# Stored data
————

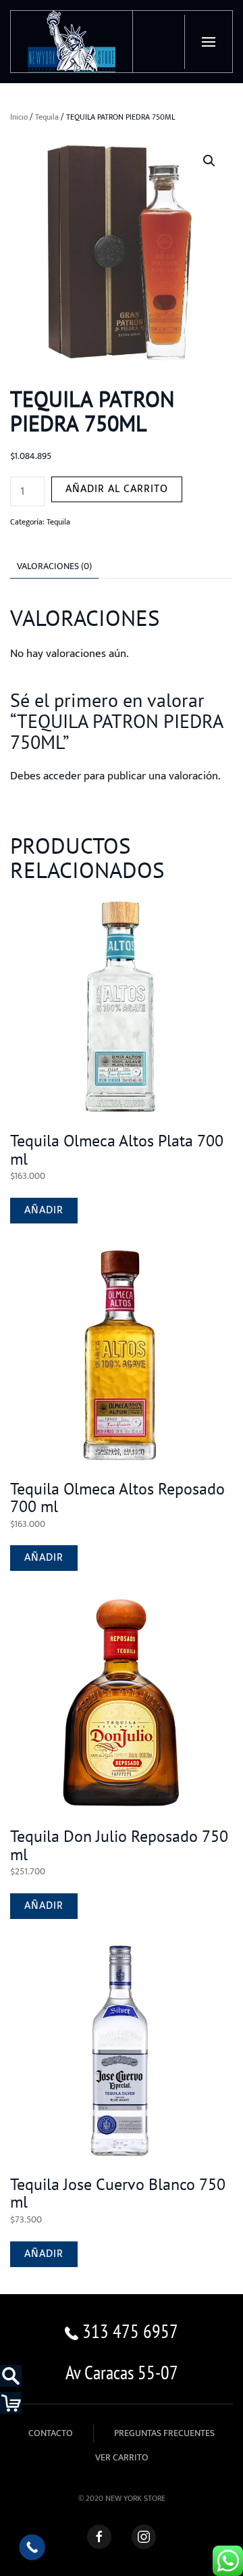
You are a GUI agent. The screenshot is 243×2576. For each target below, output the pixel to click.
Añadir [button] (43, 1210)
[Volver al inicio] (72, 41)
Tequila (47, 117)
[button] (208, 42)
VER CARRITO (121, 2457)
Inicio (19, 117)
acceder (62, 776)
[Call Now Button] (32, 2547)
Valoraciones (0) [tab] (54, 566)
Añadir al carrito (116, 489)
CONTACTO (50, 2433)
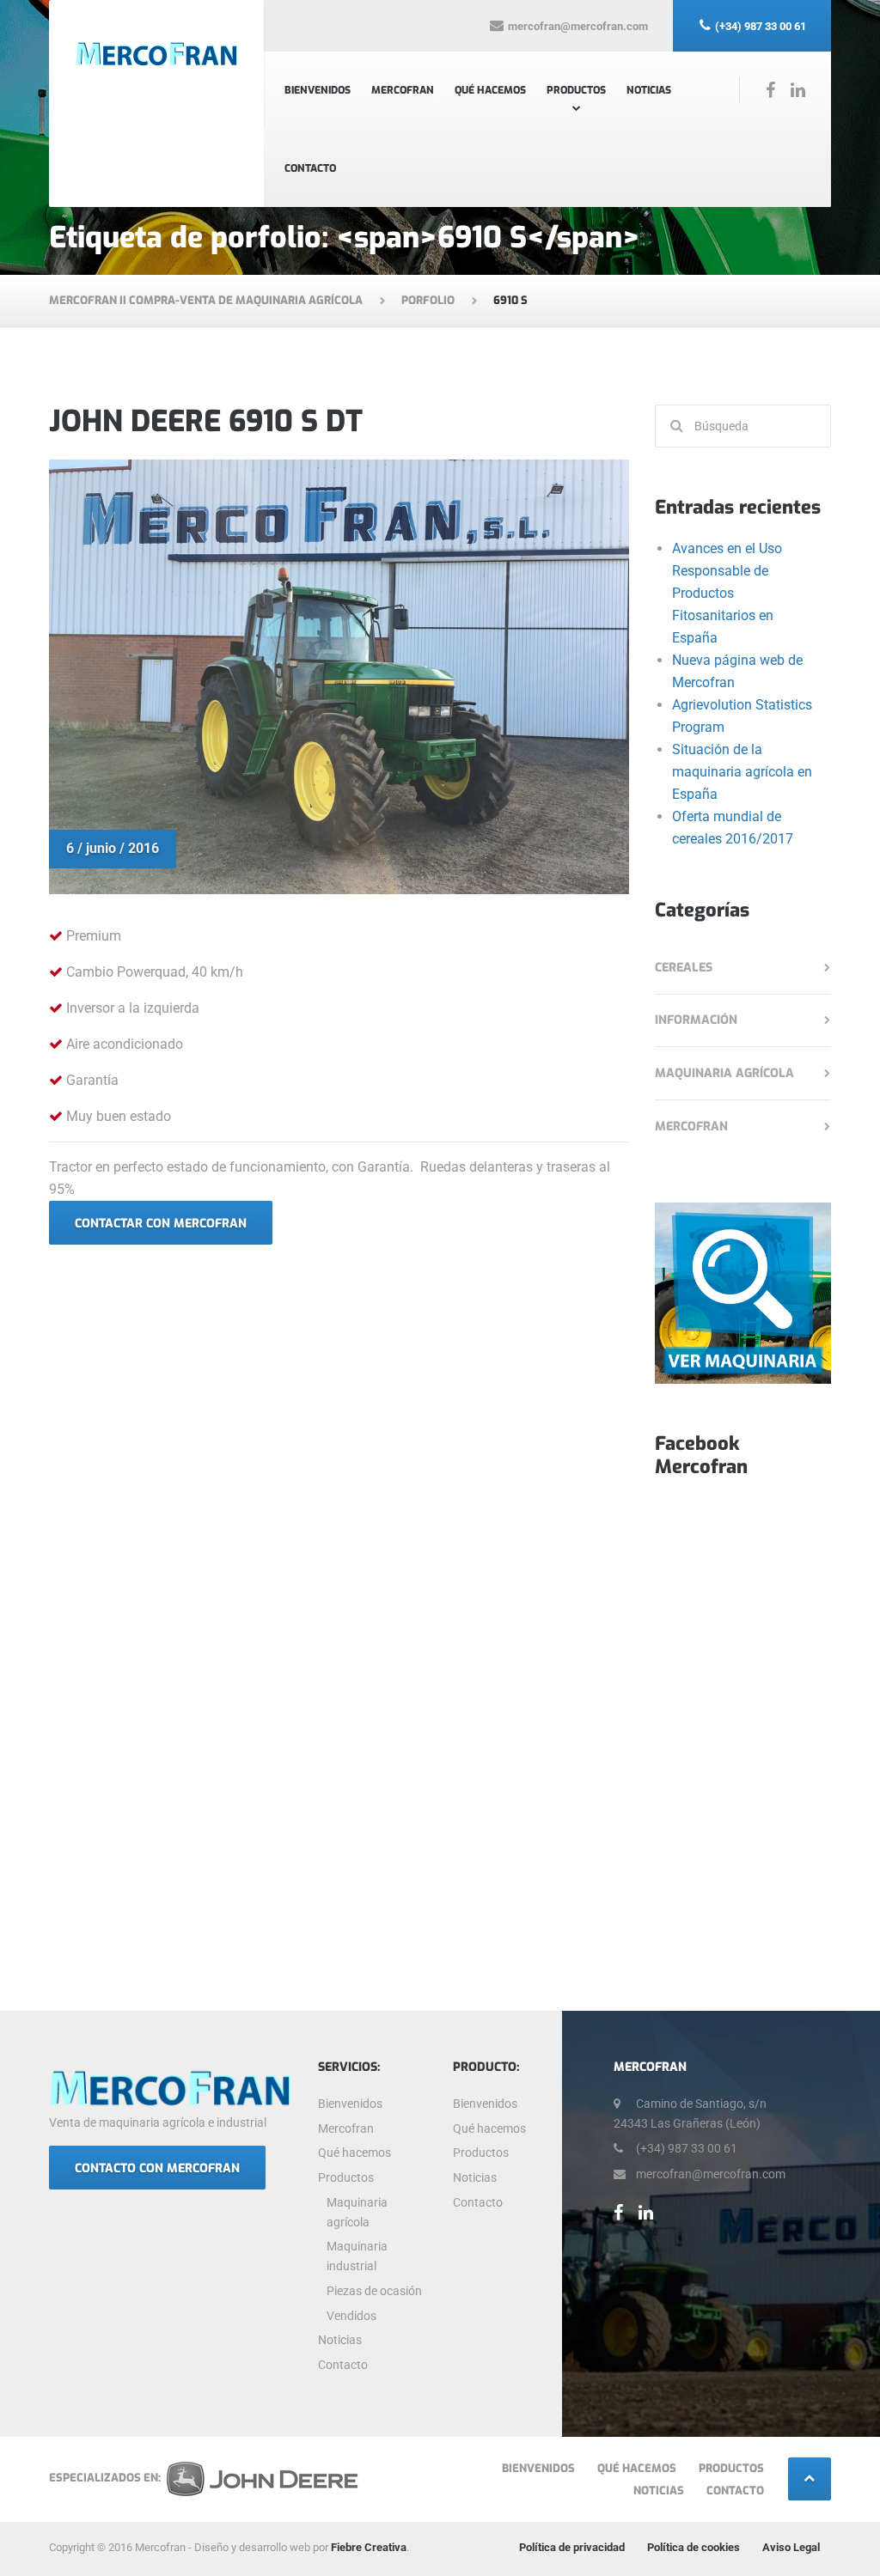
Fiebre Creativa (368, 2547)
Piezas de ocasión (374, 2291)
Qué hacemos (490, 90)
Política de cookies (693, 2547)
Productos (576, 90)
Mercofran (402, 90)
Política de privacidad (572, 2547)
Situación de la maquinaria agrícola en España (742, 771)
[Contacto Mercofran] (743, 1292)
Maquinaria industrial (357, 2256)
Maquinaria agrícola (724, 1073)
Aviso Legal (791, 2547)
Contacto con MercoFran (157, 2168)
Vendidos (351, 2316)
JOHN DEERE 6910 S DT (206, 421)
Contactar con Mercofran (161, 1223)
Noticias (648, 90)
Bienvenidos (317, 90)
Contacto (310, 168)
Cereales (683, 967)
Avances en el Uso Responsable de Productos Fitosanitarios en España (727, 593)
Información (696, 1020)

————

Above are the records; copy them exactly without the pictures.

You are a GUI agent. The screenshot is 243×2576. For each target below, output the pixel to click.
Añadir [button] (43, 1210)
[Volver al inicio] (72, 41)
Tequila (47, 117)
[button] (208, 42)
VER CARRITO (121, 2457)
Inicio (19, 117)
acceder (62, 776)
[Call Now Button] (32, 2547)
Valoraciones (0) [tab] (54, 566)
Añadir al carrito (116, 489)
CONTACTO (50, 2433)
Fiebre Creativa (368, 2547)
Piezas de ocasión (374, 2291)
Qué hacemos (490, 90)
Política de cookies (693, 2547)
Productos (576, 90)
Mercofran (402, 90)
Política de privacidad (572, 2547)
Situación de la maquinaria agrícola en España (742, 771)
[Contacto Mercofran] (743, 1292)
Maquinaria industrial (357, 2256)
Maquinaria agrícola (724, 1073)
Aviso Legal (791, 2547)
Contacto con MercoFran (157, 2168)
Vendidos (351, 2316)
JOHN DEERE 6910 S DT (206, 421)
Contactar con Mercofran (161, 1223)
Noticias (648, 90)
Bienvenidos (317, 90)
Contacto (310, 168)
Cereales (683, 967)
Avances en el Uso Responsable de Productos Fitosanitarios en España (727, 593)
Información (696, 1020)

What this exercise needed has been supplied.